- **What you will do**
From the first line to the last, output the material exactly.

- **Records supplied**
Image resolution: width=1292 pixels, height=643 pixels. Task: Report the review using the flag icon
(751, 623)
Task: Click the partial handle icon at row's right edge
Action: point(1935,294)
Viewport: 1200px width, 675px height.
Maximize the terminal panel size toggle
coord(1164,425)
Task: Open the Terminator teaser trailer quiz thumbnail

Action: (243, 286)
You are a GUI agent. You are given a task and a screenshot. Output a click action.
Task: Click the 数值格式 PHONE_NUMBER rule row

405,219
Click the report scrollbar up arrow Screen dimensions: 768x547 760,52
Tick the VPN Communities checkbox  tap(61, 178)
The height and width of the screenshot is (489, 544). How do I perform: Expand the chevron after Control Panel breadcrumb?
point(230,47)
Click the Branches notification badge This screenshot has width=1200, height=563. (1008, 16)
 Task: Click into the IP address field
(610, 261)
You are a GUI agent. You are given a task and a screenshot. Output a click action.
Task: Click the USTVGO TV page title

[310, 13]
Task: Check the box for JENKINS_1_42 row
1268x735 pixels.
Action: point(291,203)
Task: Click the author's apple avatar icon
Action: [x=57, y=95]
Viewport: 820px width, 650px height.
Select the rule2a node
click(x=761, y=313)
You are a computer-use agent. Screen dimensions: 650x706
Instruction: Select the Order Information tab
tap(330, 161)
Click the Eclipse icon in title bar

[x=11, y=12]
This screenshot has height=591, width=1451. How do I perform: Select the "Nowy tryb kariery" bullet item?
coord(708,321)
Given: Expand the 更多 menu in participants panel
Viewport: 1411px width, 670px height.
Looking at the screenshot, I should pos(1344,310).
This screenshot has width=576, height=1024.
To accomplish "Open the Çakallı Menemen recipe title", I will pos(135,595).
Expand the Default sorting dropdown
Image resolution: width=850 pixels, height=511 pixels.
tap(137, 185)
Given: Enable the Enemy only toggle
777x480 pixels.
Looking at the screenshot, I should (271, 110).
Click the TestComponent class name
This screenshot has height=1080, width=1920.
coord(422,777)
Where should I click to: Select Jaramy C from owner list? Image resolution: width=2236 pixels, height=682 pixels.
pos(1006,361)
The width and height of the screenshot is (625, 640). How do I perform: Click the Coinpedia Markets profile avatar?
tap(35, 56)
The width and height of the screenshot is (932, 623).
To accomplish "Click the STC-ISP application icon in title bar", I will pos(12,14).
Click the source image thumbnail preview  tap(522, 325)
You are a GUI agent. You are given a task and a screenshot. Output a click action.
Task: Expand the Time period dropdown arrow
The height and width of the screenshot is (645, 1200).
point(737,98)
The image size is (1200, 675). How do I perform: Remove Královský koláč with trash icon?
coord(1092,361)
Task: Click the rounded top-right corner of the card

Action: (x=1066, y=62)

- **Your solution**
Image resolution: width=1292 pixels, height=643 pixels. Task: Report the review using the flag icon
(751, 623)
Task: Click the partial handle icon at row's right edge
Action: point(1935,294)
Viewport: 1200px width, 675px height.
Maximize the terminal panel size toggle
coord(1164,425)
Task: Open the Terminator teaser trailer quiz thumbnail

Action: (243, 286)
You are a GUI agent. You are given a task and a screenshot. Output a click action.
Task: Click the 数值格式 PHONE_NUMBER rule row

405,219
Click the report scrollbar up arrow Screen dimensions: 768x547 760,52
Tick the VPN Communities checkbox  tap(61, 178)
The height and width of the screenshot is (489, 544). How do I perform: Expand the chevron after Control Panel breadcrumb?
point(230,47)
Click the Branches notification badge This screenshot has width=1200, height=563. (1008, 16)
 Task: Click into the IP address field
(610, 261)
You are a GUI agent. You are given a task and a screenshot. Output a click action.
Task: Click the USTVGO TV page title

[310, 13]
Task: Check the box for JENKINS_1_42 row
1268x735 pixels.
Action: point(291,203)
Task: Click the author's apple avatar icon
Action: [x=57, y=95]
Viewport: 820px width, 650px height.
Select the rule2a node
click(x=761, y=313)
You are a computer-use agent. Screen dimensions: 650x706
Instruction: Select the Order Information tab
tap(330, 161)
Click the Eclipse icon in title bar

[x=11, y=12]
This screenshot has height=591, width=1451. How do I perform: Select the "Nowy tryb kariery" bullet item?
coord(708,321)
Given: Expand the 更多 menu in participants panel
Viewport: 1411px width, 670px height.
Looking at the screenshot, I should pos(1344,310).
This screenshot has width=576, height=1024.
To accomplish "Open the Çakallı Menemen recipe title", I will pos(135,595).
Expand the Default sorting dropdown
Image resolution: width=850 pixels, height=511 pixels.
tap(137, 185)
Given: Enable the Enemy only toggle
777x480 pixels.
Looking at the screenshot, I should (271, 110).
Click the TestComponent class name
This screenshot has height=1080, width=1920.
coord(422,777)
Where should I click to: Select Jaramy C from owner list? Image resolution: width=2236 pixels, height=682 pixels.
pos(1006,361)
The width and height of the screenshot is (625, 640). How do I perform: Click the Coinpedia Markets profile avatar?
tap(35, 56)
The width and height of the screenshot is (932, 623).
To accomplish "Click the STC-ISP application icon in title bar", I will pos(12,14).
Click the source image thumbnail preview  tap(522, 325)
You are a GUI agent. You are given a task and a screenshot. Output a click action.
Task: Expand the Time period dropdown arrow
The height and width of the screenshot is (645, 1200).
point(737,98)
The image size is (1200, 675). How do I perform: Remove Královský koláč with trash icon?
coord(1092,361)
Task: Click the rounded top-right corner of the card

Action: (x=1066, y=62)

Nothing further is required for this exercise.